[Entries for locating words and on-page elements]
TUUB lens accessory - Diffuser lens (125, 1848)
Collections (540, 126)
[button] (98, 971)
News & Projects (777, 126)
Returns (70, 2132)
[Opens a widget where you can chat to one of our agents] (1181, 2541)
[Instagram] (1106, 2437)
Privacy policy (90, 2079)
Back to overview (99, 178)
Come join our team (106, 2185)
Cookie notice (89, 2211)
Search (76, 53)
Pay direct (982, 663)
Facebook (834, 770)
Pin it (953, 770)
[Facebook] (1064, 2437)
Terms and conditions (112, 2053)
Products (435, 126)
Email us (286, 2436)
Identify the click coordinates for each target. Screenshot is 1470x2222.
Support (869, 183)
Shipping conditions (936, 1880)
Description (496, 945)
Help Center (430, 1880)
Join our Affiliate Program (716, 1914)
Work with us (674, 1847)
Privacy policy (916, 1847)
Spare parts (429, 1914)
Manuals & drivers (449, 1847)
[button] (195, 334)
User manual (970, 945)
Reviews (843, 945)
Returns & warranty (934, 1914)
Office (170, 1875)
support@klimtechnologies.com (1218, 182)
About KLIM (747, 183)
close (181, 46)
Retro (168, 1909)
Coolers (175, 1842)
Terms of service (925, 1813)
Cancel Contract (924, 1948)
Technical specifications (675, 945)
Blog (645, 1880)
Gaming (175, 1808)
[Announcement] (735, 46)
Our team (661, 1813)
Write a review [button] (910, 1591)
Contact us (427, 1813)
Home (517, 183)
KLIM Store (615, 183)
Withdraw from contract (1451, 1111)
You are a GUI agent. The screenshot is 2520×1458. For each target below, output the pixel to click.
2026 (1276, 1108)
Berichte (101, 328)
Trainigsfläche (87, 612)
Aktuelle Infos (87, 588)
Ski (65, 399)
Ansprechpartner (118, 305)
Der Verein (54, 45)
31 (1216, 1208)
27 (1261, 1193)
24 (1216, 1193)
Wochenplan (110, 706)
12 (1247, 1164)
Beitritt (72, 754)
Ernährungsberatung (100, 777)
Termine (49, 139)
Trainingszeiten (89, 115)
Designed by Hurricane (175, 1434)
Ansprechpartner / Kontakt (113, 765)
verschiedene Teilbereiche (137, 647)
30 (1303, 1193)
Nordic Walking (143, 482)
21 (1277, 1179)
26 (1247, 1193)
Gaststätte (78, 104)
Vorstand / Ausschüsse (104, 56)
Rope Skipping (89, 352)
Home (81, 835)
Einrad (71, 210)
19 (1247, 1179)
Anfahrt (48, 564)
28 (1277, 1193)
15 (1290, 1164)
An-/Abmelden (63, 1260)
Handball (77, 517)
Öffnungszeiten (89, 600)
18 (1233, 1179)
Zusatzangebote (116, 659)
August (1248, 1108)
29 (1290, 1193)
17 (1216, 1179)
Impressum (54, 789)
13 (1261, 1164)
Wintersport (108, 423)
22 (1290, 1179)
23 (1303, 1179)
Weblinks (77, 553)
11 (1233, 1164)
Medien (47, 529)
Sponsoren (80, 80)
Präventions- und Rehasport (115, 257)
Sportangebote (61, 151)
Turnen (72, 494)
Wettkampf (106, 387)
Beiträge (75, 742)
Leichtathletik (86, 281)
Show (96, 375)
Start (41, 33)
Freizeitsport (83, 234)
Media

### What is being asked
Express the lines of the listing, starting at the line containing "28 (1277, 1193)" and ending at the line containing "Sportangebote (61, 151)", as a Markdown table with the columns No. and Line text. Number each row and leave out any blank lines.

### Response to this task
| No. | Line text |
|---|---|
| 1 | 28 (1277, 1193) |
| 2 | 15 (1290, 1164) |
| 3 | An-/Abmelden (63, 1260) |
| 4 | Handball (77, 517) |
| 5 | Öffnungszeiten (89, 600) |
| 6 | 18 (1233, 1179) |
| 7 | Zusatzangebote (116, 659) |
| 8 | August (1248, 1108) |
| 9 | 29 (1290, 1193) |
| 10 | 17 (1216, 1179) |
| 11 | Impressum (54, 789) |
| 12 | 13 (1261, 1164) |
| 13 | Wintersport (108, 423) |
| 14 | 22 (1290, 1179) |
| 15 | 23 (1303, 1179) |
| 16 | Weblinks (77, 553) |
| 17 | 11 (1233, 1164) |
| 18 | Medien (47, 529) |
| 19 | Sponsoren (80, 80) |
| 20 | Präventions- und Rehasport (115, 257) |
| 21 | Sportangebote (61, 151) |